We use anycast at every level of our stack with micro-services consumed by voice nodes anycasted and Redis nodes consumed by them similarly anycasted. It is, therefore, incumbent upon call-routing nodes to monitor the health of the services they're consuming, and fail-over should the IP address respond but the service not be available. We've found that at certain times, usually after the Redis master has performed a backup, the Redis slaves which are consumed by call-routing show a slight increase in latency. This increase in latency was slight (sub-second) but the tolerances before failover were too tightly set. This caused call-routing to return a failure response forcing a lookup against a backup [unicast] instance. However, this response was malformed but valid, causing the voice routing node to actually fail the call, and our edge proxy to try another. Further, that voice routing node would be taken out of service for a few seconds, causing something of a cascade which manifested in increased PDD.

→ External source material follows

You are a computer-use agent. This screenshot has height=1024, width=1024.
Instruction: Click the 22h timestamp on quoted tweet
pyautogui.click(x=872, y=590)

In the first instance, we have pushed a change which prevents the trigger false positive here, i.e. more tolerance of latency increase, and a properly formed failure response. We have however tasked further improvements to prevent the increasing latency in the first place.
Lastly, we do need to highlight that this was only present in one particular site, which anyone conforming to our interop would not have been sending traffic to. The root cause of traffic ending up here in many cases appears to be very old versions of Asterisk which do not respect DNS TTL and will continue to cache a host-name until restarted. Others are hardcoding IP addresses. Whilst there was limited scope for some inbound calls to have been affected, customers who were sending outbound traffic according to our interop, using equipment which respects DNS record expiry, were unaffected.

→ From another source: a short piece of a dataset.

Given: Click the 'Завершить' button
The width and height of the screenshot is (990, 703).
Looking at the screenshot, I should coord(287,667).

Posted Sep 17, 2019 - 16:19 UTC
We are still investigating this but are pleased to say it was short-lived and we have no examples since 12.35BST. We have the grand sum of 7 example calls with PCAPs, after stripping out other issues such as invalid numbers or unrelated interop issues. We are working through those, our own telemetry and monitoring but so far, we have not found the cause. As an aside, all remaining example calls were forced to our London site, either owing to stale DNS or non-use of FQDNs.
Posted Sep 17, 2019 - 13:26 UTC
Whilst aggregate volumes look normal, some customers have reported high PDD or timeouts on certain calls. We're investigating.